Excel mangles the non-ASCII characters because it parses the CSV using its default character encoding, not Unicode UTF-8. Excel has guessed badly for years: Wikipedia reports that UTF-8 became the most popular text encoding on the web in 2008.
Note that you can import a CSV file instead of opening it, and select the correct File origin:
Excel fails to acknowledge both that everyone else uses UTF-8, and that most files live on some else’s computer, accessed via the web. Excel’s perspective doesn’t extend beyond the local system and its default encoding. CSV on the web defines a more modern standard.
Unicode misidentification
On a more technical note, Excel does try to automatically identify Unicode CSV, but gets it wrong. It turns out that Excel saves UTF-8 CSV with a byte order mark (BOM), and when opening CSV only recognises the encoding as UTF-8 if a BOM is present.

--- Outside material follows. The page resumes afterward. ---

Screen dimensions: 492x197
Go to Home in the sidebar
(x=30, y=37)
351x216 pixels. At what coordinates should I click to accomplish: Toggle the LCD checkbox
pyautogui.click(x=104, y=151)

Microsoft compilers and interpreters, and many pieces of software on Microsoft Windows such as Notepad treat the BOM as a required magic number rather than use heuristics. These tools add a BOM when saving text as UTF-8, and cannot interpret UTF-8 unless the BOM is present or the file contains only ASCII.
Illicit typing
When you enter values by hand, Excel’s implicit typing infers data types for numbers and dates. If this annoys you, because you have to correct the corrupted values, consider the data quality implications of Excel doing the same thing when it opens CSV:
Name | Code | Type |
---|---|---|
James Bond | 007 | secret agent |
Play for Scala | 9781617290794 | book |
three-quarters | 3/4 | fraction |
Membrane Associated Ring-CH-Type Finger 1 | MARCH1 | gene |
Norway | NO | country |
If you save this as CSV and open it in Excel, you get secret agent 7
,
a book with ISBN 9.78162E+12
, the fraction 04-Mar
, and the gene 01-Mar
.
Excel clearly doesn’t know about non-numeric numbers.
Still, at least it doesn’t have
The YAML Norway Problem.
Workarounds
Since Excel only identifies UTF-8 when opening CSV that has a BOM, you can ‘fix’ a UTF-8 CSV for Excel by prepending the BOM, e.g. with the command line:
echo -ne "\xEF\xBB\xBF" | cat - data.csv > data-with-BOM.csv
You can also force Excel to interpret values as text by prefixing quoted cells with an equals sign:
Name,Code,Type
James Bond,="007",secret agent
Play for Scala,="9781617290794",book
three-quarters,="3/4",fraction
Membrane Associated Ring-CH-Type Finger 1,="MARCH1",gene
Excel does recognise dates in YYYY-MM-DD
format, which you should probably use anyway.
These and other Excel CSV workarounds explain why some software offers separate Export CSV and Export CSV (Excel) options. Alternatively, Publish data using the CSVW standard, and use Apple Numbers or Google Sheets instead of Microsoft Excel.
Note: this article refers to Excel for Mac, version 16.56.